# 3.1: A bit of information theory

- Page ID
- 40718

A **bit** is a binary digit; it is also a unit of information. If you have one bit, you can specify one of two possibilities, usually written 0 and 1. If you have two bits, there are 4 possible combinations, 00, 01, 10, and 11. In general, if you have \( b \) bits, you can indicate one of \( 2^{b} \) values. A **byte** is 8 bits, so it can hold one of 256 values.

Going in the other direction, suppose you want to store a letter of the alphabet. There are 26 letters, so how many bits do you need? With 4 bits, you can specify one of 16 values, so that’s not enough. With 5 bits, you can specify up to 32 values, so that’s enough for all the letters, with a few values left over.

In general, if you want to specify one of \( N \) values, you should choose the smallest value of \( b \) so that \( 2^{b} \leq N \).

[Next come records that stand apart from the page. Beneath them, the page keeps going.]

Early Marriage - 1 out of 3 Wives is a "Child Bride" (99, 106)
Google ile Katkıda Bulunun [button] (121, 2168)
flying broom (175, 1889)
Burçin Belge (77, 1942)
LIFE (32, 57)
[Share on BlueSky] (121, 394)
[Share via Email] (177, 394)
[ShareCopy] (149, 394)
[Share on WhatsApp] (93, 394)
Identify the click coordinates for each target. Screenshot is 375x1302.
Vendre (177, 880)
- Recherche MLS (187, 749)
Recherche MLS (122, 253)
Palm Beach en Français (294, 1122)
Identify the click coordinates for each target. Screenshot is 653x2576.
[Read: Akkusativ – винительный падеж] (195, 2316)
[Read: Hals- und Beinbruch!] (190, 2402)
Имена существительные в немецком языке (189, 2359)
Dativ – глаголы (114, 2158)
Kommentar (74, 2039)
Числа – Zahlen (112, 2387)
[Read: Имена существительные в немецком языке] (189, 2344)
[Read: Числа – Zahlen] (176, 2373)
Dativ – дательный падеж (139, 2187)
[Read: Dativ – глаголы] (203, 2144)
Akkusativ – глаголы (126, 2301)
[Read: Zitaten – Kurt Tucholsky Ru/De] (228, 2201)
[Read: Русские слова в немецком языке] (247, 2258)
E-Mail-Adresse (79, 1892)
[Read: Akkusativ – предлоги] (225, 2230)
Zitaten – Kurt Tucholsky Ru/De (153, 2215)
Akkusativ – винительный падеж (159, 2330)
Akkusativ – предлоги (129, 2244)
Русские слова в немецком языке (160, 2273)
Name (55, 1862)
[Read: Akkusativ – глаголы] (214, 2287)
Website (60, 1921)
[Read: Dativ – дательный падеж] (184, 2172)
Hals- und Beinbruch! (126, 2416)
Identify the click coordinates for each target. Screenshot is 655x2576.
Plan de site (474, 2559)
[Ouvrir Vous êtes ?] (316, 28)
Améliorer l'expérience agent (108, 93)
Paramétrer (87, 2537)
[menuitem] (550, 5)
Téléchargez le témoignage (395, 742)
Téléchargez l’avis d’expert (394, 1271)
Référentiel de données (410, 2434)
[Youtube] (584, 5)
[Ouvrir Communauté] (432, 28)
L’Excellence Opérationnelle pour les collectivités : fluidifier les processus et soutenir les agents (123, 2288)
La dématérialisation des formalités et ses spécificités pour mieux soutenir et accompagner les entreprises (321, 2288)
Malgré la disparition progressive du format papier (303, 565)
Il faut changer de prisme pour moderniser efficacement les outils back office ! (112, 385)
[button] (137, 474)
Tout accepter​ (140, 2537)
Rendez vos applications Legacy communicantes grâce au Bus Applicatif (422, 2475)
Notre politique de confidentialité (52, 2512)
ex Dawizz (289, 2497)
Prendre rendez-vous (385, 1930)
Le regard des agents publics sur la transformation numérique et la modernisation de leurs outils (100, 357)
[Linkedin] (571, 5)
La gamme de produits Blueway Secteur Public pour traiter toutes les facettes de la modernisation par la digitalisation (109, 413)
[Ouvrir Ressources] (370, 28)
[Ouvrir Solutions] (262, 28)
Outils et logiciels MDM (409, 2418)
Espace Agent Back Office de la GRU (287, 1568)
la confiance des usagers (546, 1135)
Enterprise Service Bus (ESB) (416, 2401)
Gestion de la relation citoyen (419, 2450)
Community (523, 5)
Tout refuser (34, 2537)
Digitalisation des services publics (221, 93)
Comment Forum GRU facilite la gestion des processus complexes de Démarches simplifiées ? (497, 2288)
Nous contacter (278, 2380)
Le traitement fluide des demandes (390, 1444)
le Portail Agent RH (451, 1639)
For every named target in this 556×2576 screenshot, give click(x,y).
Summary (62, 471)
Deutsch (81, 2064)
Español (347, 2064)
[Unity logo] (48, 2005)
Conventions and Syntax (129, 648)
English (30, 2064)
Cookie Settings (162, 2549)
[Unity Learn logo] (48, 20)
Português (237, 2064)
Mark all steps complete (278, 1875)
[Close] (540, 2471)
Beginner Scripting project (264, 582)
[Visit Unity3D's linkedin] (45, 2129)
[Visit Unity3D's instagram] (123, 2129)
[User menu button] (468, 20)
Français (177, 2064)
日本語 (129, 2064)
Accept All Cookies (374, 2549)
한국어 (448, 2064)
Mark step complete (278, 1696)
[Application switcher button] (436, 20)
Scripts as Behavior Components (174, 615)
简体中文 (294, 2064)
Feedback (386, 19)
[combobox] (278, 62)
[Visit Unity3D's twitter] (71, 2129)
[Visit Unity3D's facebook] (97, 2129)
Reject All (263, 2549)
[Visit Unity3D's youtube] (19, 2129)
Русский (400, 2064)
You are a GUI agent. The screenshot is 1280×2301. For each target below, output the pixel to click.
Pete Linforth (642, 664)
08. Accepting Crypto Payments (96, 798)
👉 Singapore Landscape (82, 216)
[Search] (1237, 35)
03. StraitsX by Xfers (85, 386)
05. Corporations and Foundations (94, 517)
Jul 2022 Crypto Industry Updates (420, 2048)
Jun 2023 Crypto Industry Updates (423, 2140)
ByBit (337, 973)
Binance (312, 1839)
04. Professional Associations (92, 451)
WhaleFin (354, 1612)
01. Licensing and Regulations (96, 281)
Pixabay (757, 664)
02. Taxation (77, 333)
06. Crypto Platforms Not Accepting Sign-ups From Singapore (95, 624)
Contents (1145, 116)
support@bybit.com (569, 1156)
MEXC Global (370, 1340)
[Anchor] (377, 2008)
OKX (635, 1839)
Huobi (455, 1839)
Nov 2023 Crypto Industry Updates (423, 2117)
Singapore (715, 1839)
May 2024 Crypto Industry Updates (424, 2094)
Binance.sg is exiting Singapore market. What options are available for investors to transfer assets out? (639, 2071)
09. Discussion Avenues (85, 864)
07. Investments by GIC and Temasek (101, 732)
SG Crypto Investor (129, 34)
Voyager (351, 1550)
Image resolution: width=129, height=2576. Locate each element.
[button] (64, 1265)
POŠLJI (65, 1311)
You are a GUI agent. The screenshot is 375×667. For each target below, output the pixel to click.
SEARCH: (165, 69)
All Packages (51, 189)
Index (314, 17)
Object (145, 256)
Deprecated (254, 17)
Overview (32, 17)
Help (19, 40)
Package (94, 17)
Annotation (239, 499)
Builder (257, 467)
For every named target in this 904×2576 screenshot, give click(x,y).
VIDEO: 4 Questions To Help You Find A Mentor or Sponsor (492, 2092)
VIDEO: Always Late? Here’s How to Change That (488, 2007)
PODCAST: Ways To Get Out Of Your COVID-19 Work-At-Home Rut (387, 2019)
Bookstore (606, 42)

Taking the \( \log \) base 2 of both sides yields \( b \leq \log_{2}{N} \).

Suppose I flip a coin and tell you the outcome. I have given you one bit of information. If I roll a six-sided die and tell you the outcome, I have given you \( \log_{2}{6} \) bits of information. And in general, if the probability of the outcome is 1 in \( N \), then the outcome contains \( \log_{2}{N} \) bits of information.

Equivalently, if the probability of the outcome is \( p \), then the information content is \( -\log_{2}{p} \). This quantity is called the **self-information** of the outcome. It measures how surprising the outcome is, which is why it is also called **surprisal**. If your horse has only one chance in 16 of winning, and he wins, you get 4 bits of information (along with the payout). But if the favorite wins 75% of the time, the news of the win contains only 0.42 bits.

Intuitively, unexpected news carries a lot of information; conversely, if there is something you were already confident of, confirming it contributes only a small amount of information.

For several topics in this book, we will need to be comfortable converting back and forth between the number of bits, \( b \), and the number of values they can encode, \( N = 2^{b} \).